Stated goal: Copy the data below word for word, leaving out the pictures.

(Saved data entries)

>>>>

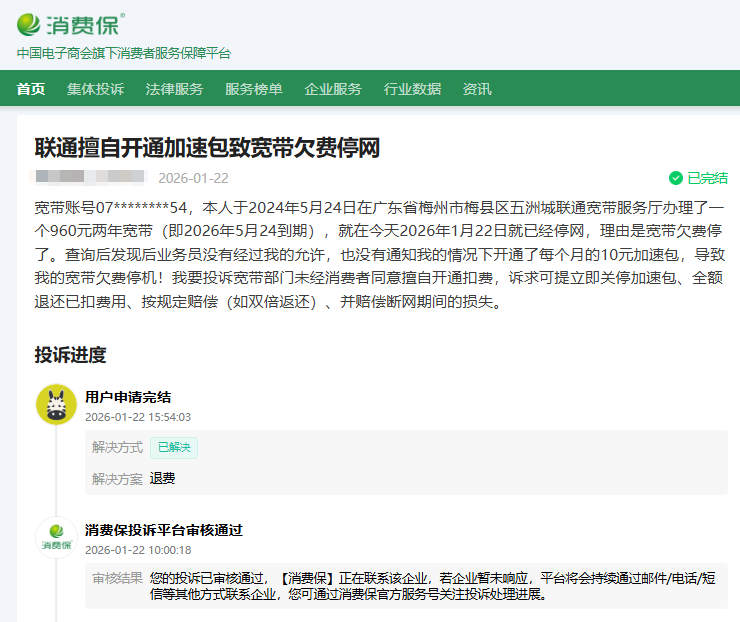Viewport: 740px width, 622px height.
Task: Click the complaint title 联通擅自开通加速包致宽带欠费停网
Action: click(x=207, y=148)
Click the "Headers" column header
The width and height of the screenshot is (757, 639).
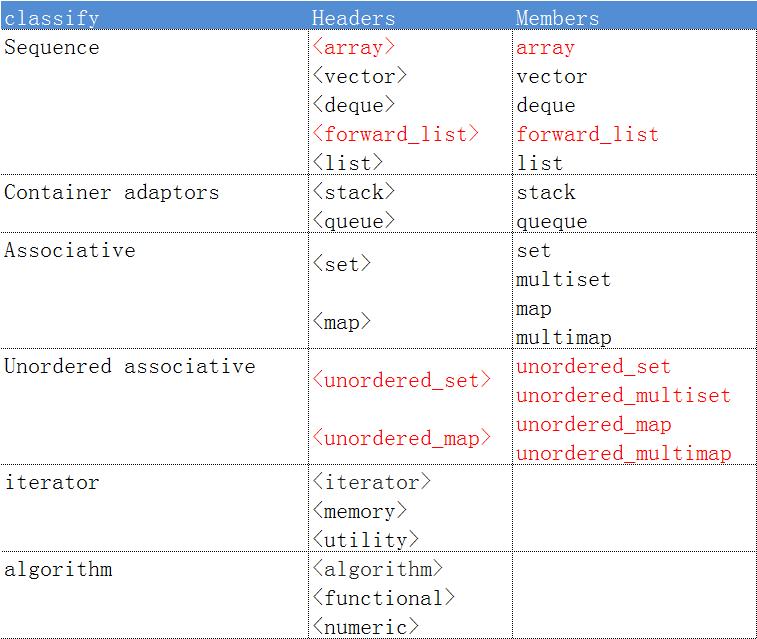353,18
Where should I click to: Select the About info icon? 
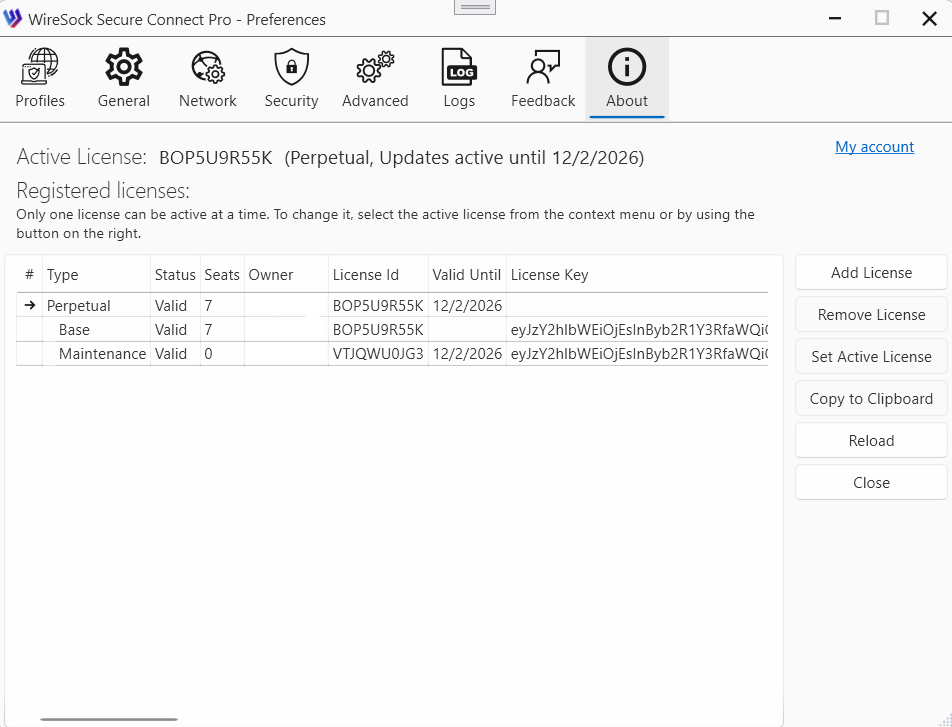click(627, 68)
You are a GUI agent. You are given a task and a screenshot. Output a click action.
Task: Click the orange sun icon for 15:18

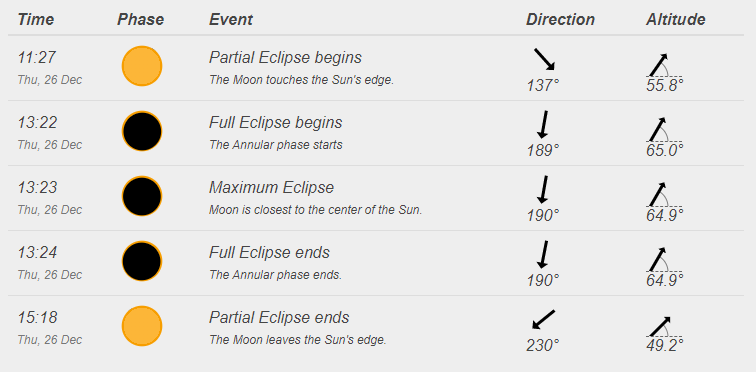tap(142, 326)
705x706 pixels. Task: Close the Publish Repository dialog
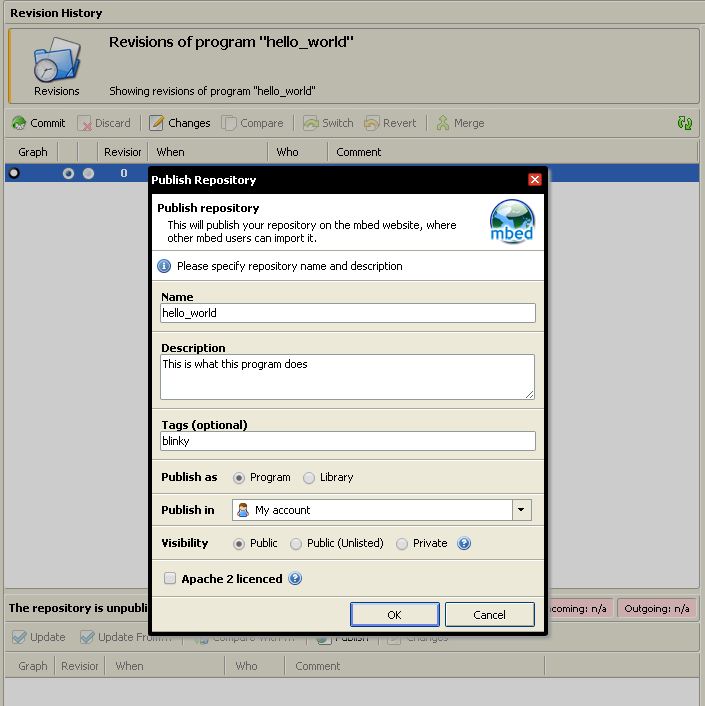(x=535, y=180)
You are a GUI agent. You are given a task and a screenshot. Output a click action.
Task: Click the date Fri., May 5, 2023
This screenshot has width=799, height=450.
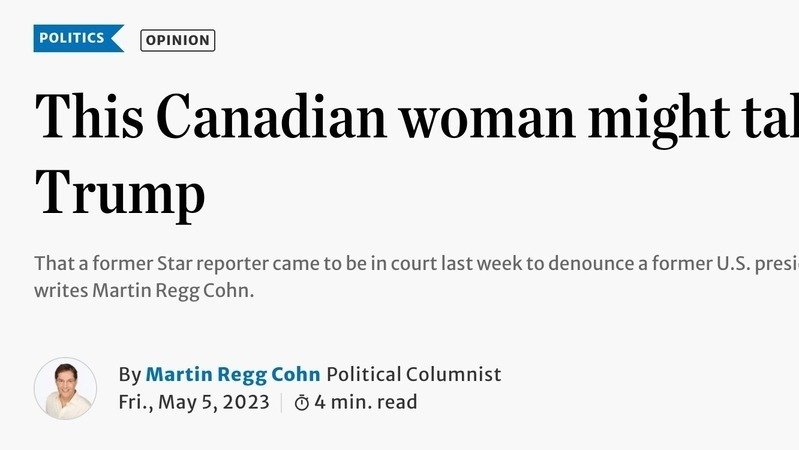[x=194, y=403]
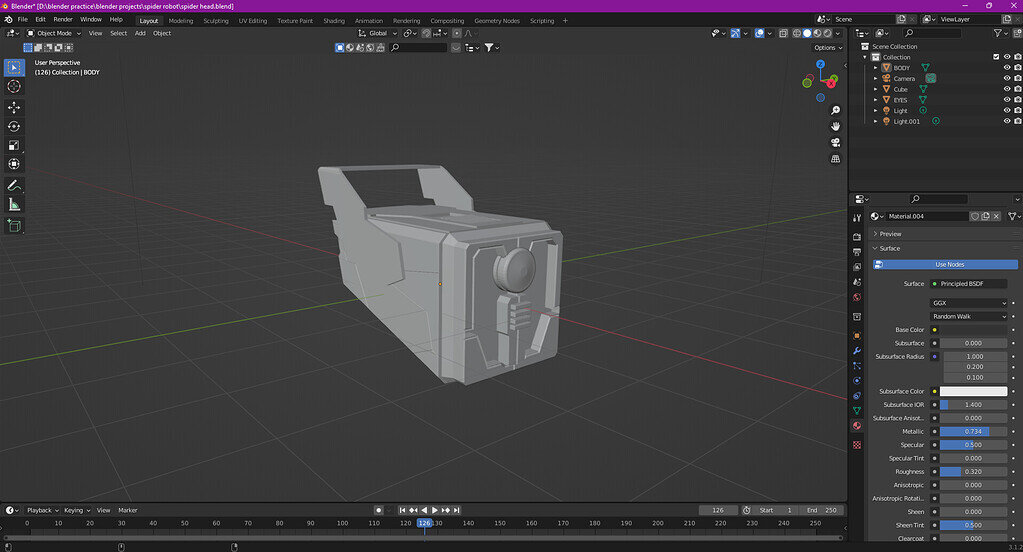The height and width of the screenshot is (552, 1023).
Task: Click the viewport Options button
Action: coord(826,47)
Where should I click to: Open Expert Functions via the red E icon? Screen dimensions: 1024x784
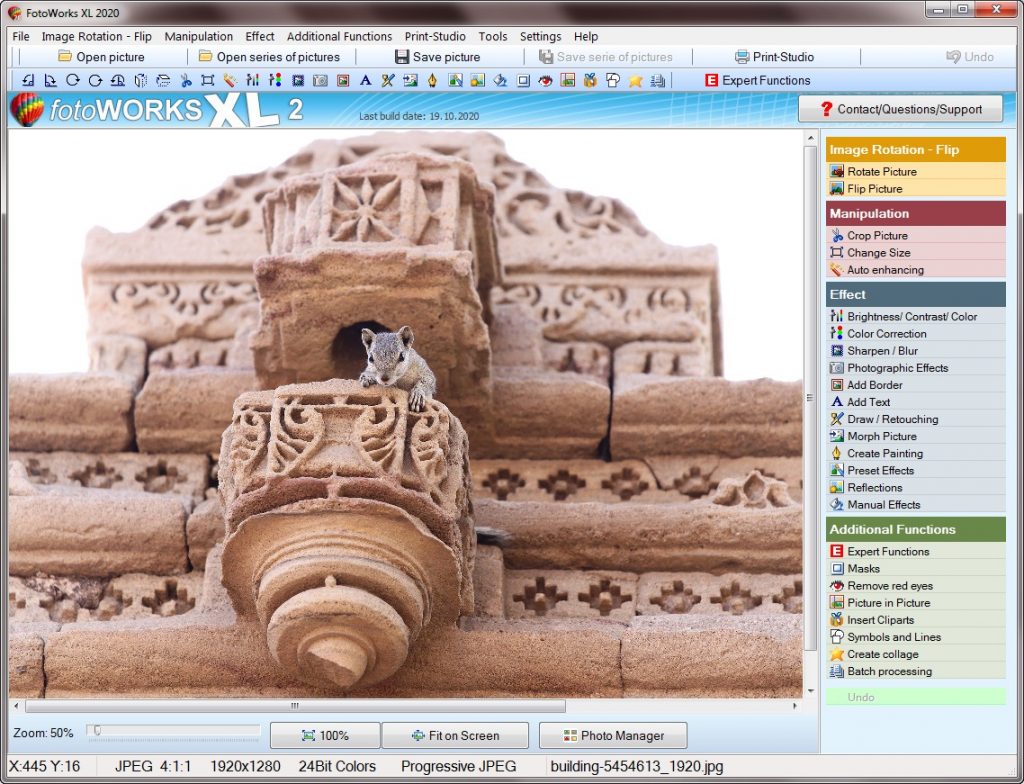click(x=711, y=80)
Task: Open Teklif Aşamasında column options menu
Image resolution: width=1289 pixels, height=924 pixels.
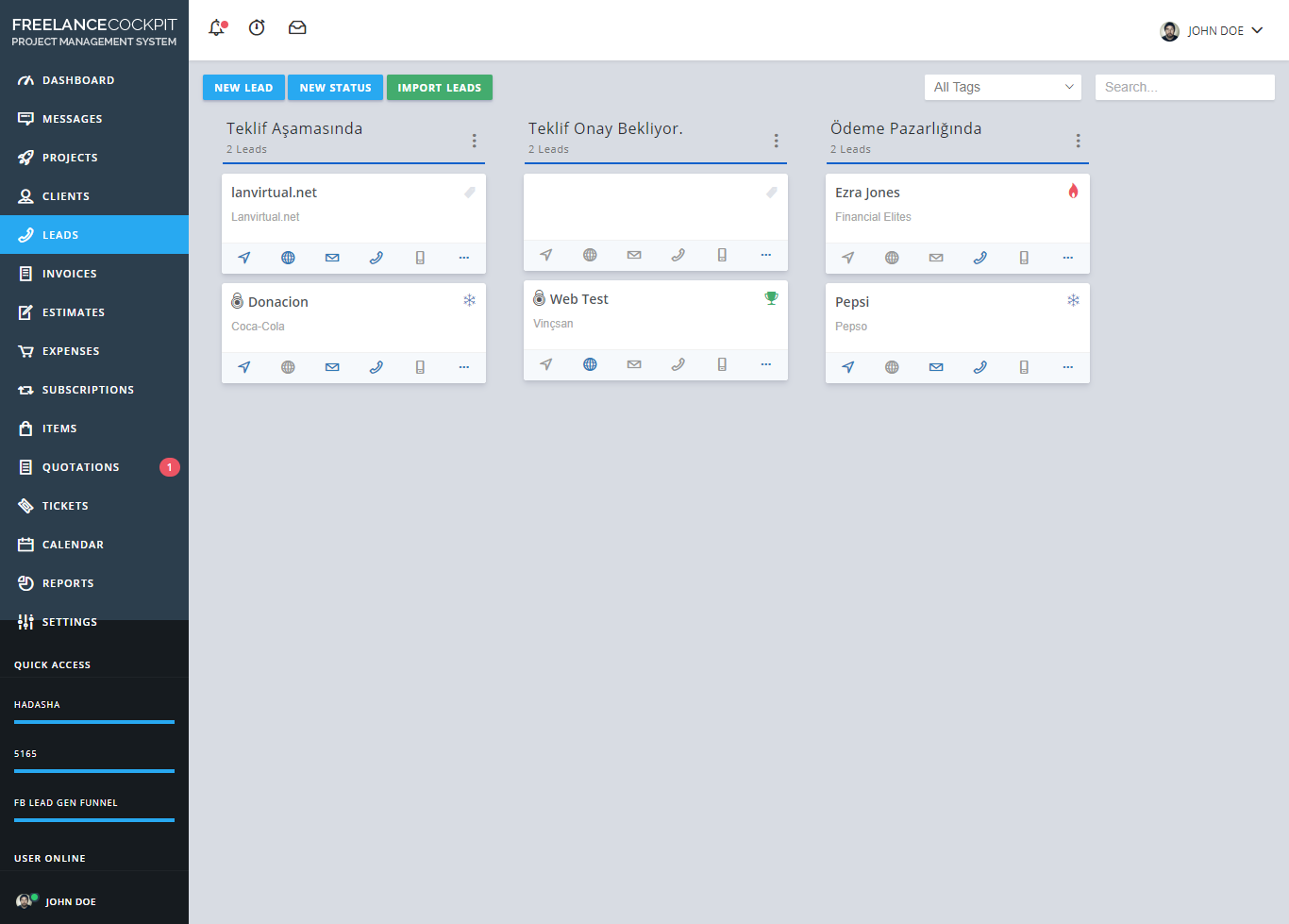Action: (474, 141)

<<<<

Task output:
Viewport: 740px width, 622px height.
Task: Click the complaint title 联通擅自开通加速包致宽带欠费停网
Action: click(x=207, y=148)
Click the "Headers" column header
The width and height of the screenshot is (757, 639).
353,18
Where should I click to: Select the About info icon? 
click(627, 68)
You are a GUI agent. You are given a task and a screenshot. Output a click action.
Task: Click the orange sun icon for 15:18

tap(142, 326)
705x706 pixels. Task: Close the Publish Repository dialog
(x=535, y=180)
You are a GUI agent. You are given a task and a screenshot. Output a click action.
Task: Click the date Fri., May 5, 2023
This screenshot has width=799, height=450.
[x=194, y=403]
The height and width of the screenshot is (552, 1023).
Task: Click the viewport Options button
Action: coord(826,47)
Where should I click to: Open Expert Functions via the red E icon? Screen dimensions: 1024x784
click(x=711, y=80)
Task: Open Teklif Aşamasında column options menu
Image resolution: width=1289 pixels, height=924 pixels.
Action: (474, 141)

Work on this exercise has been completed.